**TASK INSTRUCTIONS**
Give the number of lines in the following entries that contain the word "click", with nothing added.
----- DATA FOR ANALYSIS
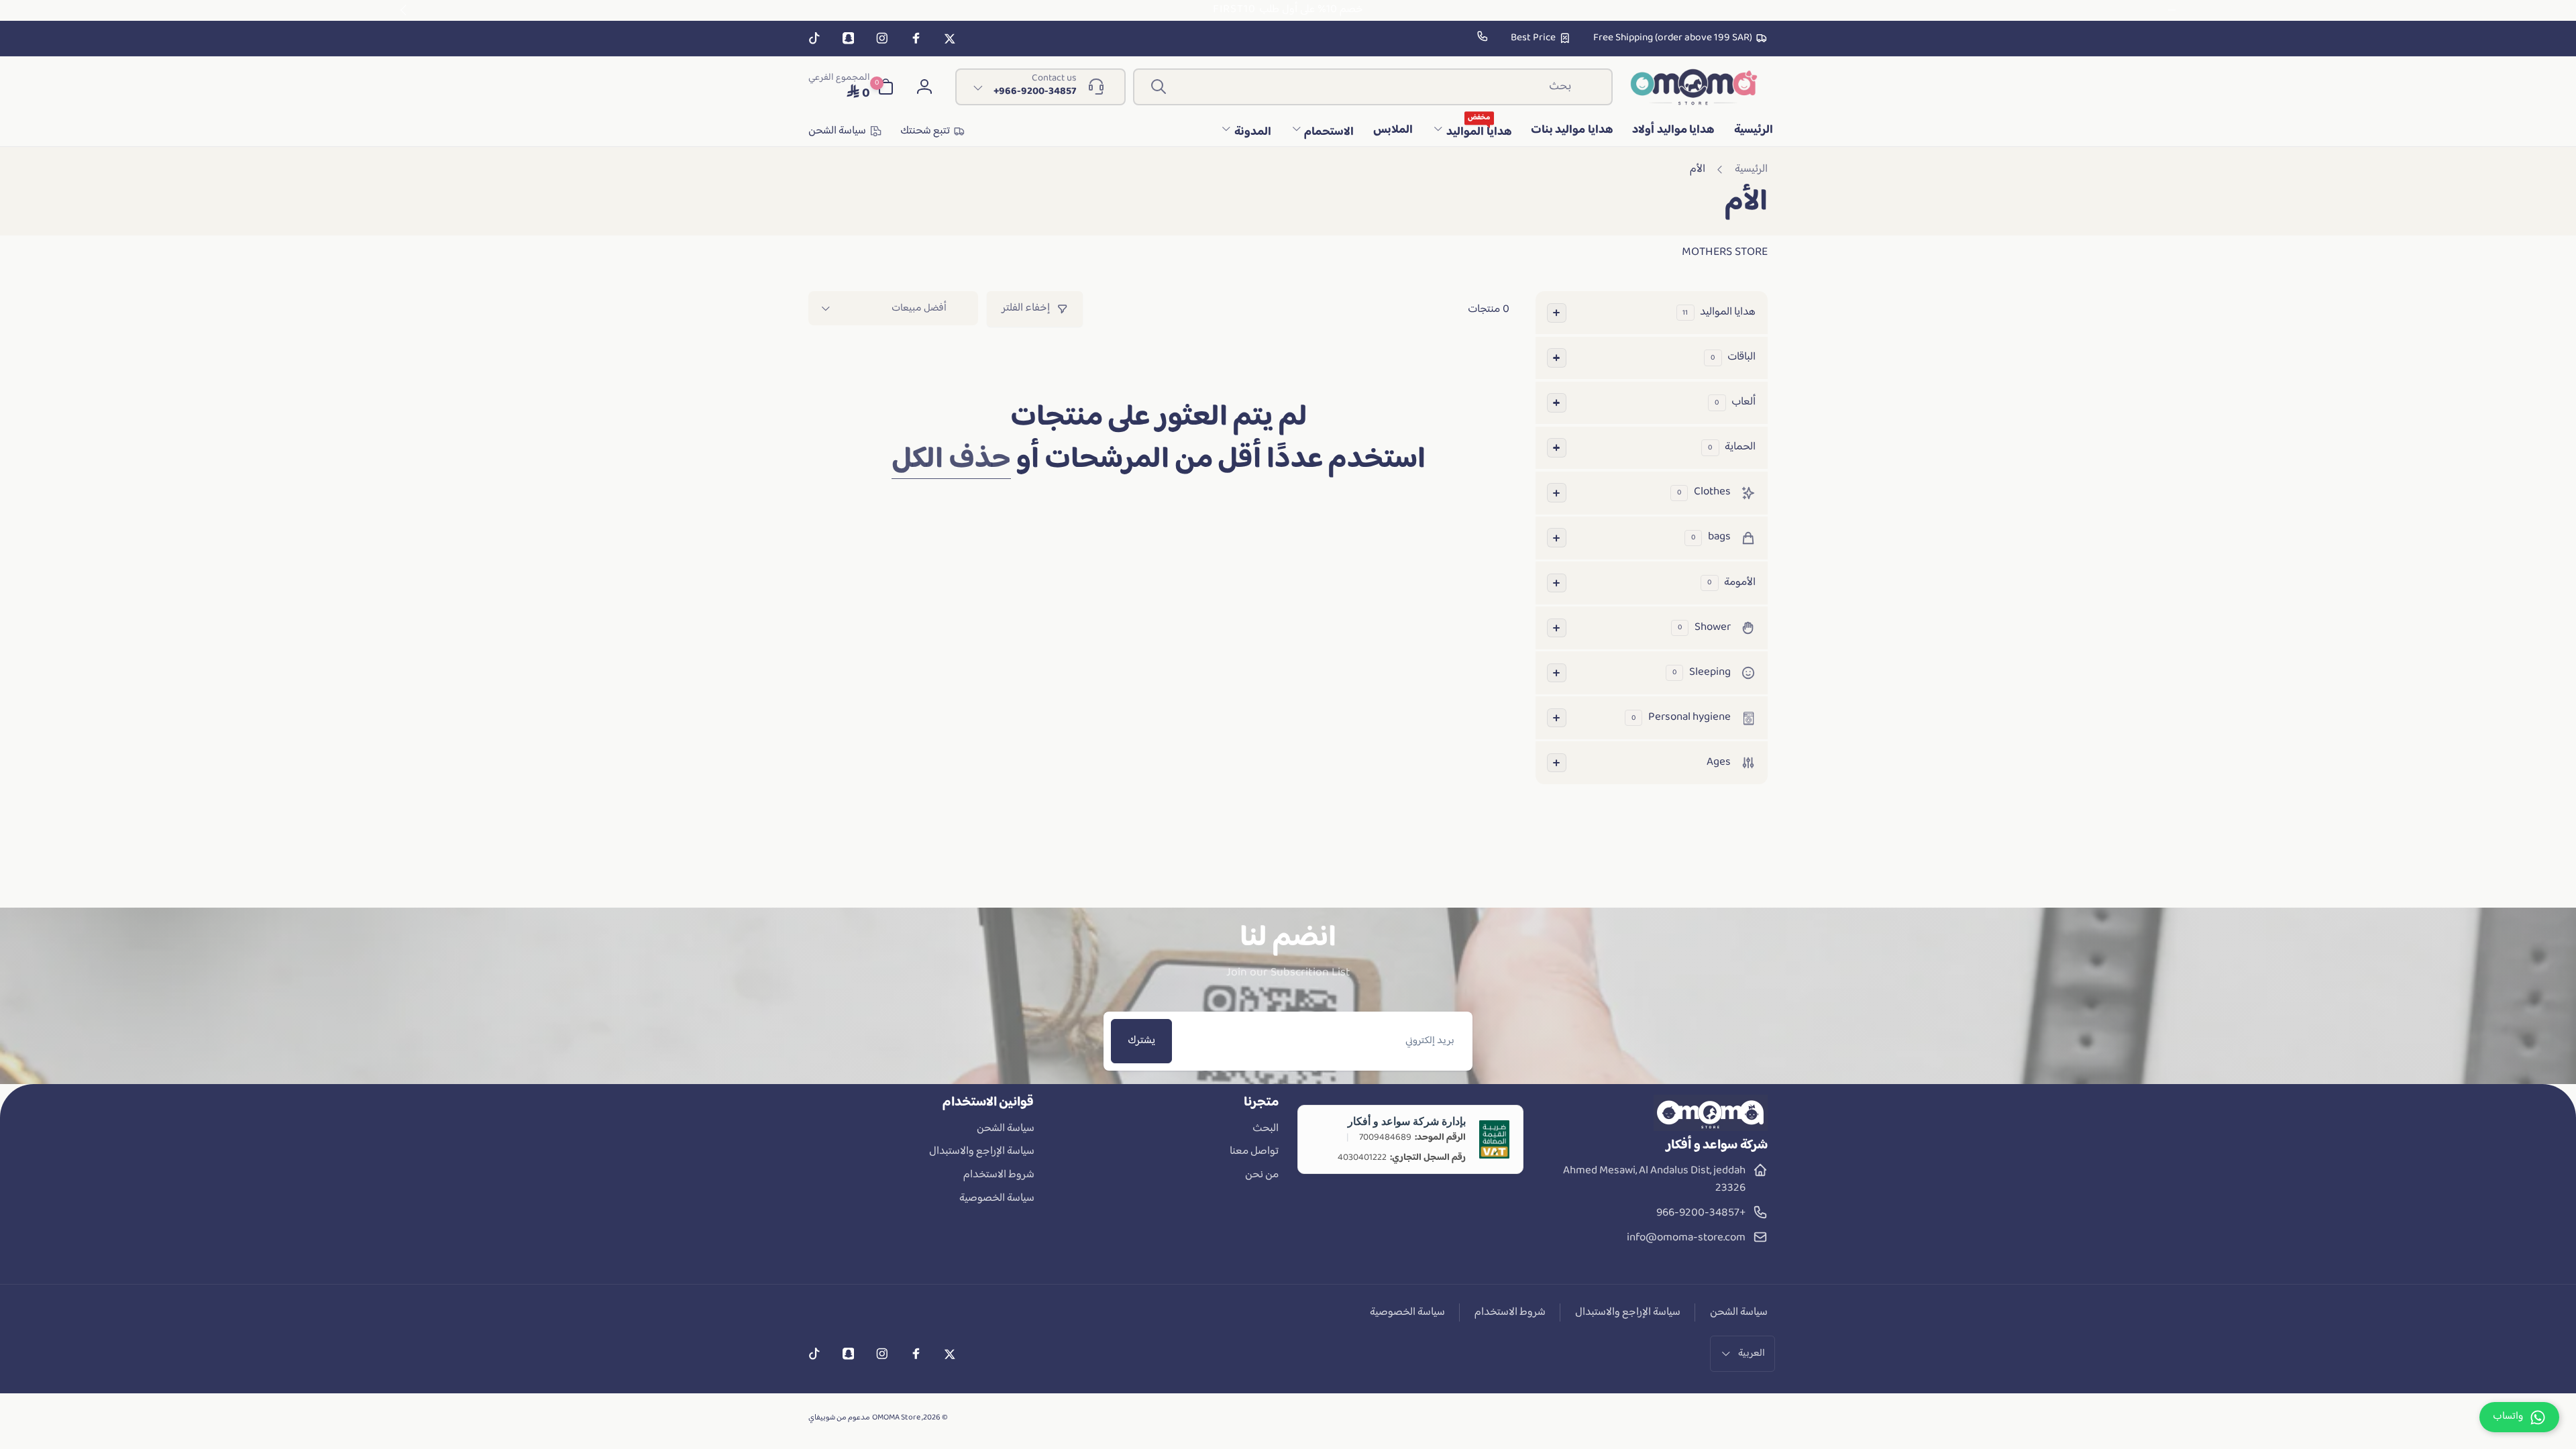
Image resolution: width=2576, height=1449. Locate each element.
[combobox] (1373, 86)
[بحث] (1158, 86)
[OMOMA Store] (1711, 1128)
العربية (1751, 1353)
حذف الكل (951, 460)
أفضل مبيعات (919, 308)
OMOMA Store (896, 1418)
----------
----- DATA FOR ANALYSIS
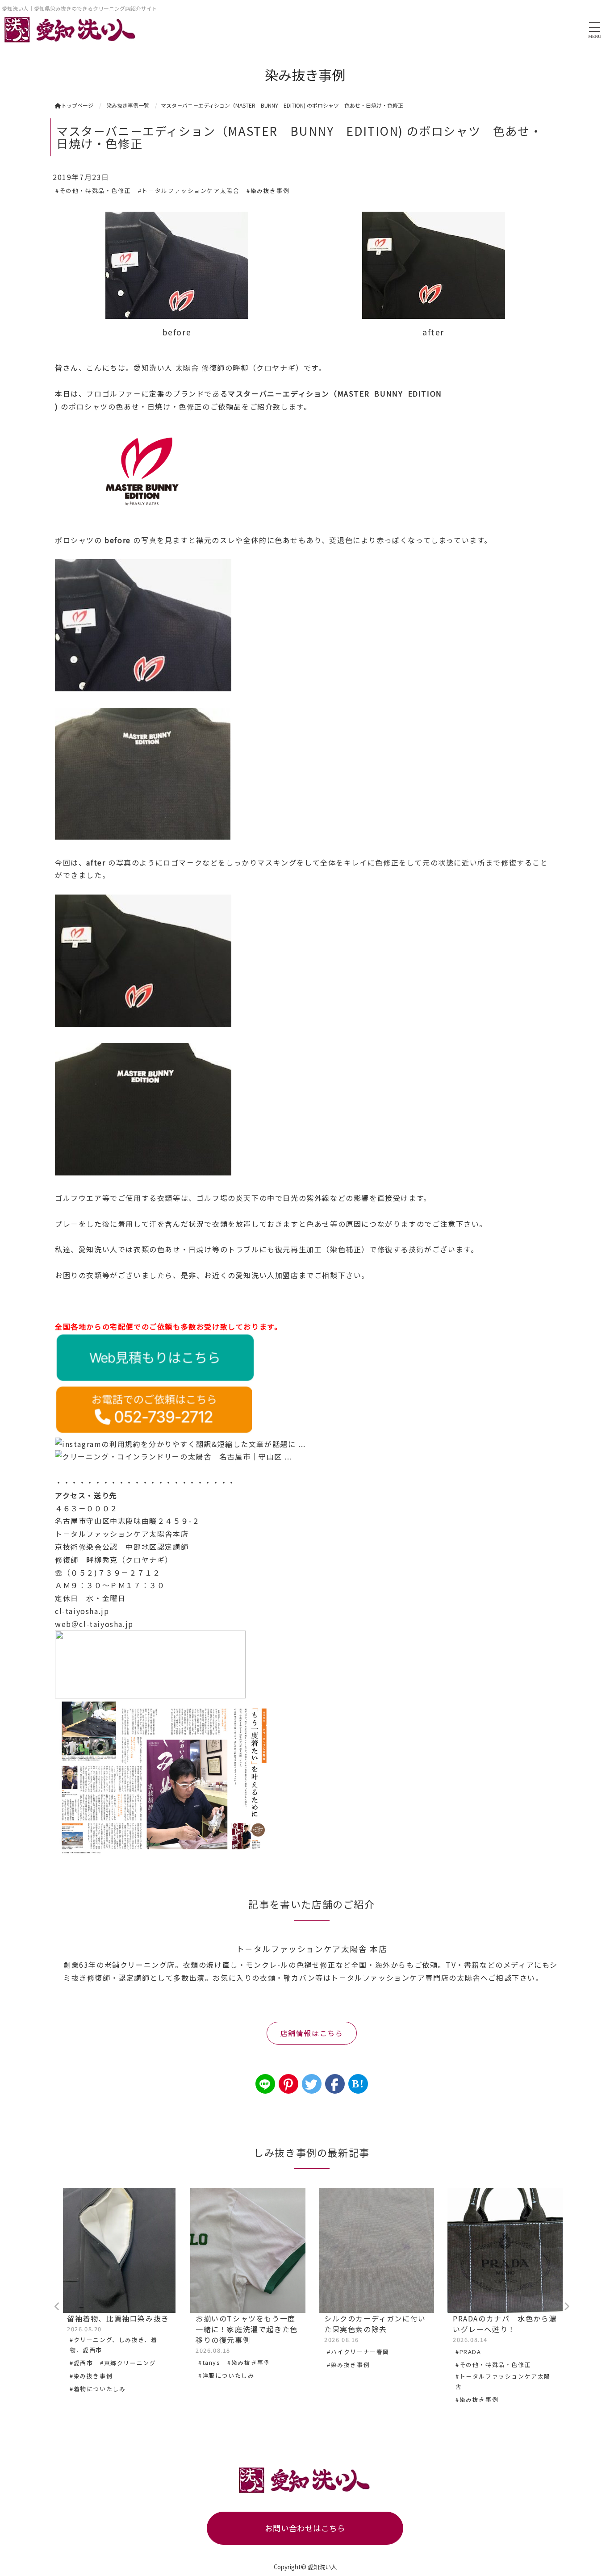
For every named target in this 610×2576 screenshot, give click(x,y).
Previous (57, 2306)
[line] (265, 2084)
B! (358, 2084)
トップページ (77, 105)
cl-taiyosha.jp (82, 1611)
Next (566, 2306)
----------
----- DATA FOR ANALYSIS
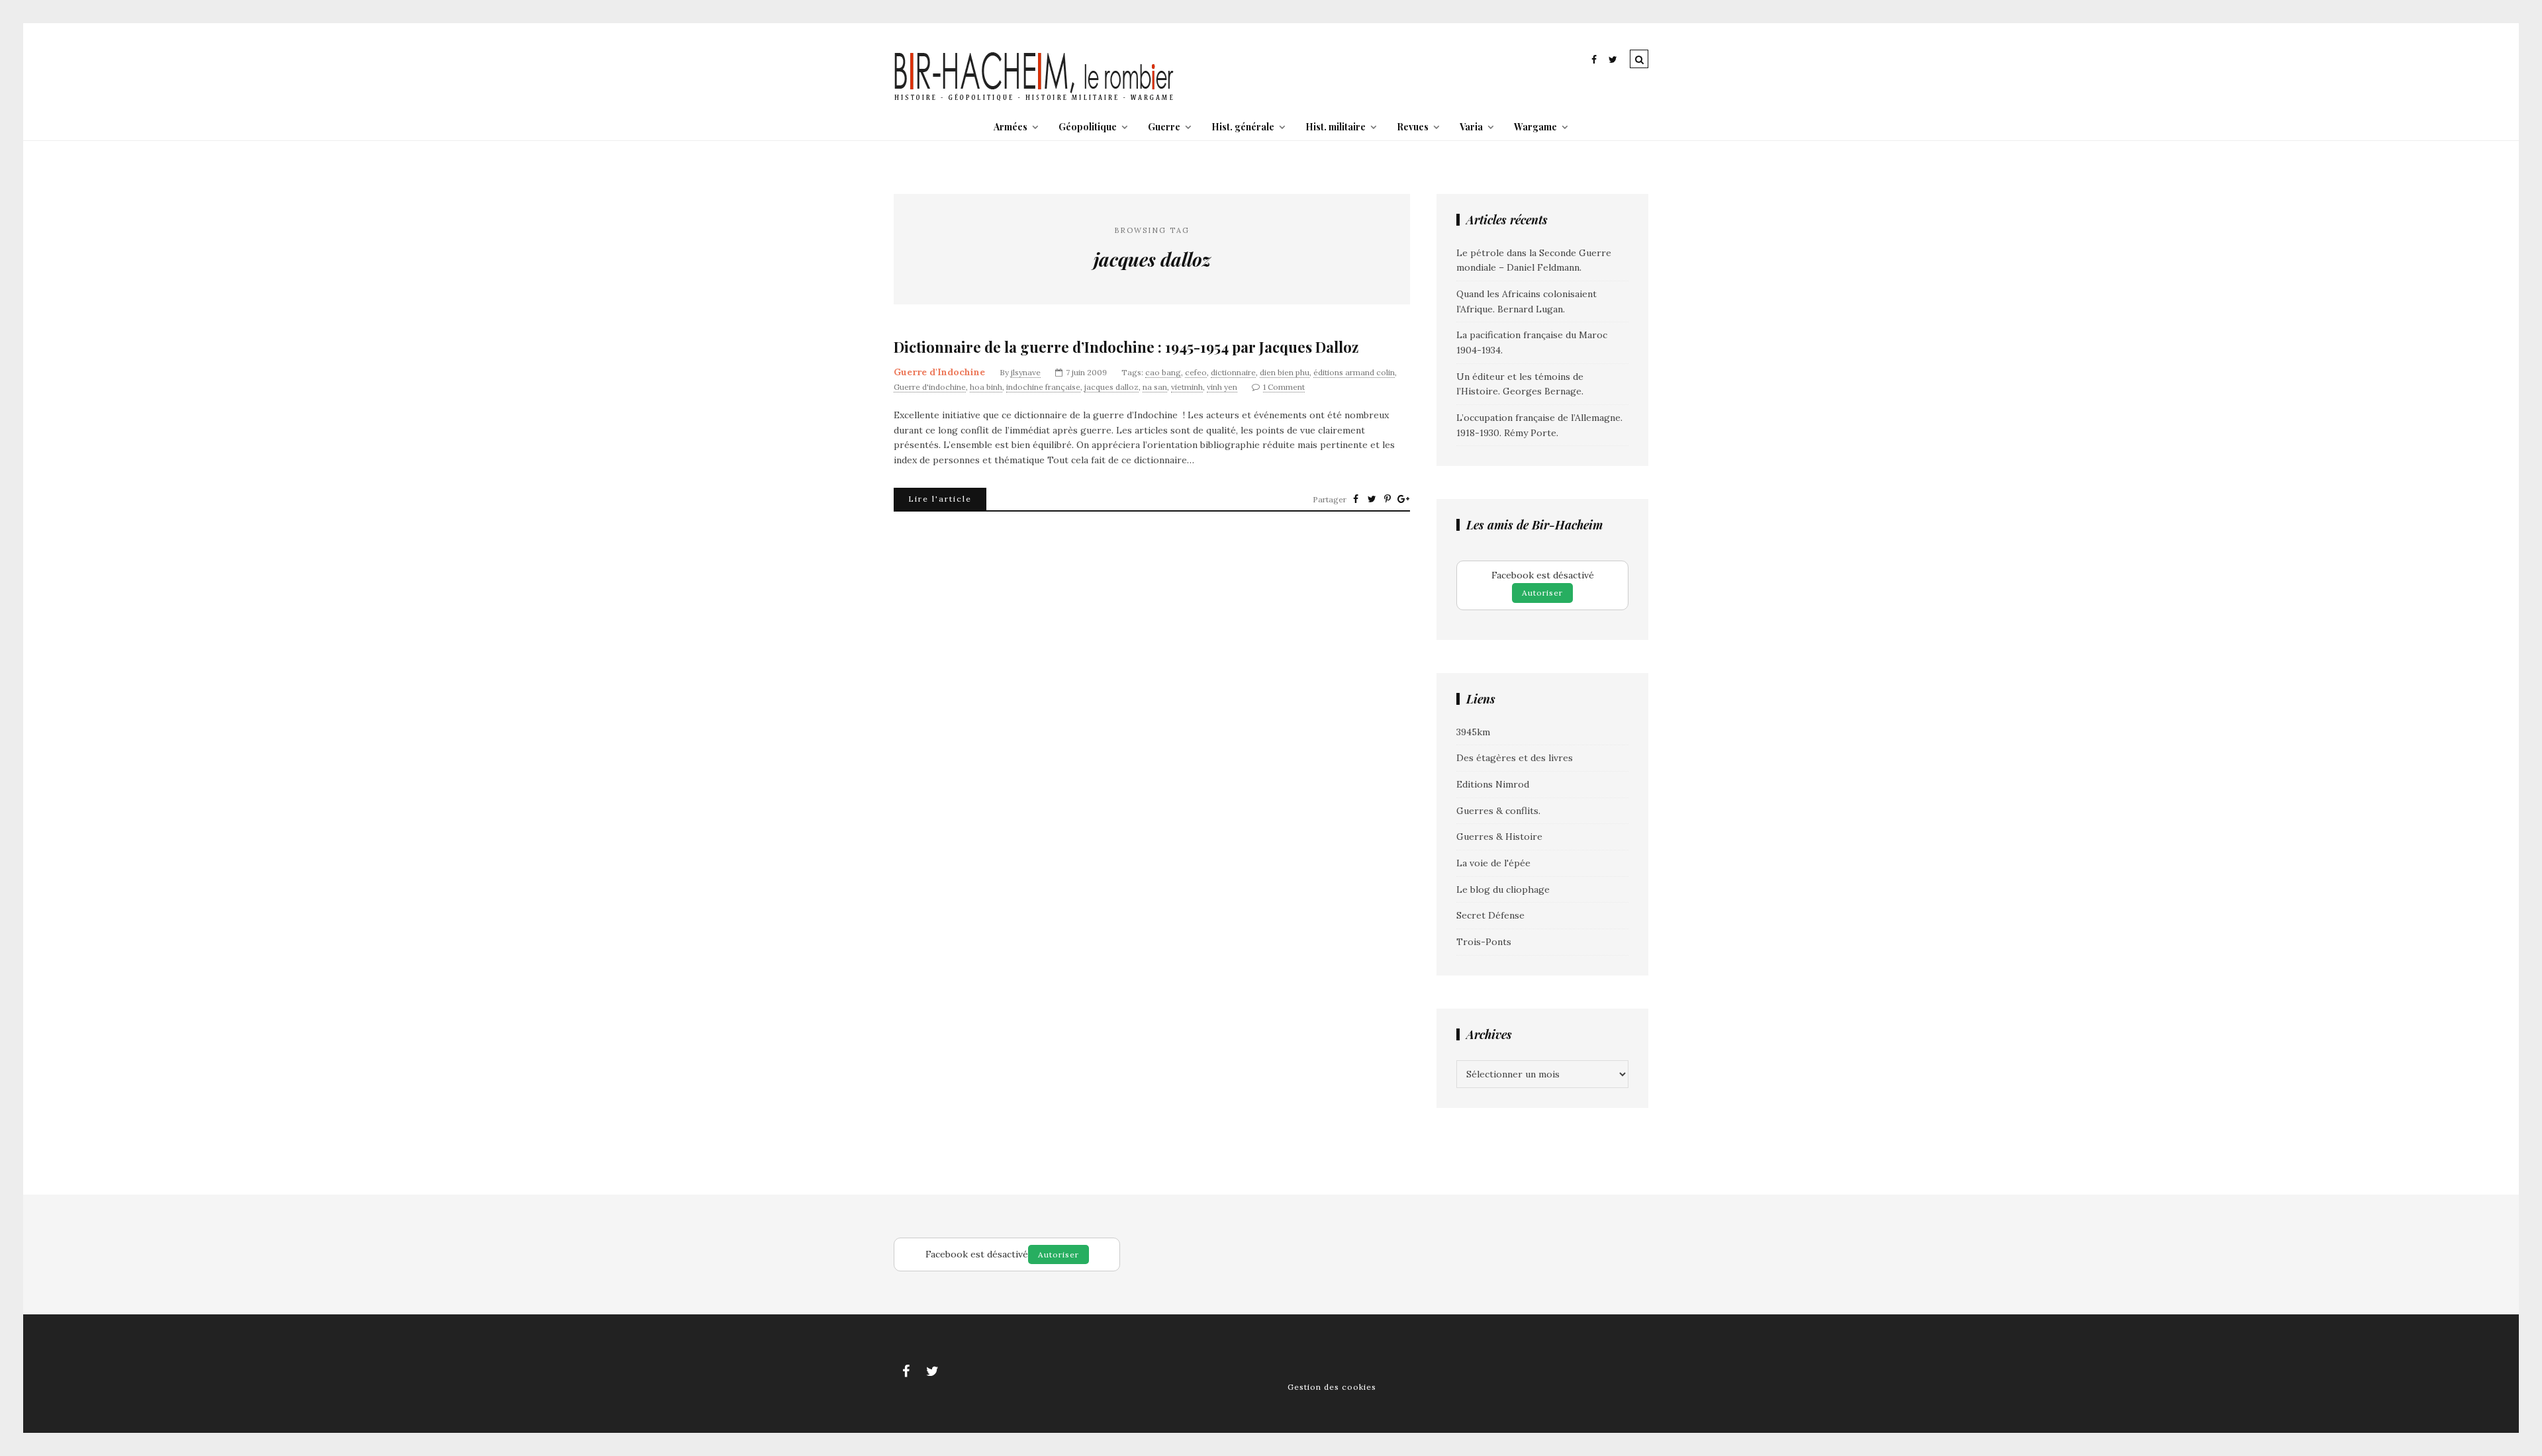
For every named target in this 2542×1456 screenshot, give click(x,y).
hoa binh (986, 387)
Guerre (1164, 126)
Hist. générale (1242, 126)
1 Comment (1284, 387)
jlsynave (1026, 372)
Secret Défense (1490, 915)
----------
**OUTPUT OF THE TASK**
2